Provide an exact repetition of every entry, with no word altered.

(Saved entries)
· · ·

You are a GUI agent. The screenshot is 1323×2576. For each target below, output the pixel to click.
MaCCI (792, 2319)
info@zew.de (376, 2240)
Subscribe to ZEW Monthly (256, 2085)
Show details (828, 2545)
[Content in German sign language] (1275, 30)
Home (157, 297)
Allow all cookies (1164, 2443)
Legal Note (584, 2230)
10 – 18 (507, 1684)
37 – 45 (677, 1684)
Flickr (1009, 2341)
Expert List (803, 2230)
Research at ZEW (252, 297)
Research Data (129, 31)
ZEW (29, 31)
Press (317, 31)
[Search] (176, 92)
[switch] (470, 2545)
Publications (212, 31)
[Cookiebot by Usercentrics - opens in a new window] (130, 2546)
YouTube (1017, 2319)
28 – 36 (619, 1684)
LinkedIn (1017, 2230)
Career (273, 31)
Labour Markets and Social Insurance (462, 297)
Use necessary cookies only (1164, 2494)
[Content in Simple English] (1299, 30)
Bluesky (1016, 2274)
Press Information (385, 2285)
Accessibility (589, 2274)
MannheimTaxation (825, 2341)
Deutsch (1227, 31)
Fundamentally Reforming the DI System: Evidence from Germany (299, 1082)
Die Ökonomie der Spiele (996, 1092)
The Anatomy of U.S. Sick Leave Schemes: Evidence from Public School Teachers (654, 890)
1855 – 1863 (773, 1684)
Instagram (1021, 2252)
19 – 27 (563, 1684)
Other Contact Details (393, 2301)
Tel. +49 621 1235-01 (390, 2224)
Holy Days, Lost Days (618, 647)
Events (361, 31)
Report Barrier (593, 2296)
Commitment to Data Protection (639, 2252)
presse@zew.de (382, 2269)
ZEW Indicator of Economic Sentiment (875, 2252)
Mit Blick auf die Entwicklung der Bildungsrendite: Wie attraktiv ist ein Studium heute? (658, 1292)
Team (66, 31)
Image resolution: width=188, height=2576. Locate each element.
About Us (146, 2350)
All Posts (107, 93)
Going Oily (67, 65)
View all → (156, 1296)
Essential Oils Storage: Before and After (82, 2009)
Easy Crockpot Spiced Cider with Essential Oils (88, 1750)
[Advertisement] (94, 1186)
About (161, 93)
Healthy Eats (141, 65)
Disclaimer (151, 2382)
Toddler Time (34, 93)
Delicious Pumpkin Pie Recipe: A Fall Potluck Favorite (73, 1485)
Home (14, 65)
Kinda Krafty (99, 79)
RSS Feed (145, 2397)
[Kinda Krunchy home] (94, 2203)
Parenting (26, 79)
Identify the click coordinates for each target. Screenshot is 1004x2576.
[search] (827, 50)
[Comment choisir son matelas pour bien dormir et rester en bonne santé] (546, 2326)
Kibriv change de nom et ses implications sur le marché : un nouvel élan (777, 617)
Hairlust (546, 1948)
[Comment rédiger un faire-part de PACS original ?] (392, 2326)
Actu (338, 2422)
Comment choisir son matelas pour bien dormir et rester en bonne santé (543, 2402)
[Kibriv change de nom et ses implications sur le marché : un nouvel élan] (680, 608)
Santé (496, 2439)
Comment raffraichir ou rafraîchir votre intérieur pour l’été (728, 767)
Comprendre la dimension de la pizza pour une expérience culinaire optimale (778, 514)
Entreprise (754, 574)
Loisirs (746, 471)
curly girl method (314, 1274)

· · ·

» **ANSWER TO THIS PROBLEM**
You are a GUI agent. The screenshot is 1323×2576. For each target below, output the pixel to click.
MaCCI (792, 2319)
info@zew.de (376, 2240)
Subscribe to ZEW Monthly (256, 2085)
Show details (828, 2545)
[Content in German sign language] (1275, 30)
Home (157, 297)
Allow all cookies (1164, 2443)
Legal Note (584, 2230)
10 – 18 (507, 1684)
37 – 45 (677, 1684)
Flickr (1009, 2341)
Expert List (803, 2230)
Research at ZEW (252, 297)
Research Data (129, 31)
ZEW (29, 31)
Press (317, 31)
[Search] (176, 92)
[switch] (470, 2545)
Publications (212, 31)
[Cookiebot by Usercentrics - opens in a new window] (130, 2546)
YouTube (1017, 2319)
28 – 36 (619, 1684)
LinkedIn (1017, 2230)
Career (273, 31)
Labour Markets and Social Insurance (462, 297)
Use necessary cookies only (1164, 2494)
[Content in Simple English] (1299, 30)
Bluesky (1016, 2274)
Press Information (385, 2285)
Accessibility (589, 2274)
MannheimTaxation (825, 2341)
Deutsch (1227, 31)
Fundamentally Reforming the DI System: Evidence from Germany (299, 1082)
Die Ökonomie der Spiele (996, 1092)
The Anatomy of U.S. Sick Leave Schemes: Evidence from Public School Teachers (654, 890)
1855 – 1863 (773, 1684)
Instagram (1021, 2252)
19 – 27 (563, 1684)
Other Contact Details (393, 2301)
Tel. +49 621 1235-01 (390, 2224)
Holy Days, Lost Days (618, 647)
Events (361, 31)
Report Barrier (593, 2296)
Commitment to Data Protection (639, 2252)
presse@zew.de (382, 2269)
ZEW Indicator of Economic Sentiment (875, 2252)
Mit Blick auf die Entwicklung der Bildungsrendite: Wie attraktiv ist ein Studium heute? (658, 1292)
Team (66, 31)
Image resolution: width=188, height=2576. Locate each element.
About Us (146, 2350)
All Posts (107, 93)
Going Oily (67, 65)
View all → (156, 1296)
Essential Oils Storage: Before and After (82, 2009)
Easy Crockpot Spiced Cider with Essential Oils (88, 1750)
[Advertisement] (94, 1186)
About (161, 93)
Healthy Eats (141, 65)
Disclaimer (151, 2382)
Toddler Time (34, 93)
Delicious Pumpkin Pie Recipe: A Fall Potluck Favorite (73, 1485)
Home (14, 65)
Kinda Krafty (99, 79)
RSS Feed (145, 2397)
[Kinda Krunchy home] (94, 2203)
Parenting (26, 79)
Identify the click coordinates for each target. Screenshot is 1004x2576.
[search] (827, 50)
[Comment choisir son matelas pour bien dormir et rester en bonne santé] (546, 2326)
Kibriv change de nom et ses implications sur le marché : un nouvel élan (777, 617)
Hairlust (546, 1948)
[Comment rédiger un faire-part de PACS original ?] (392, 2326)
Actu (338, 2422)
Comment choisir son matelas pour bien dormir et rester en bonne santé (543, 2402)
[Kibriv change de nom et ses implications sur le marché : un nouvel élan] (680, 608)
Santé (496, 2439)
Comment raffraichir ou rafraîchir votre intérieur pour l’été (728, 767)
Comprendre la dimension de la pizza pour une expérience culinaire optimale (778, 514)
Entreprise (754, 574)
Loisirs (746, 471)
curly girl method (314, 1274)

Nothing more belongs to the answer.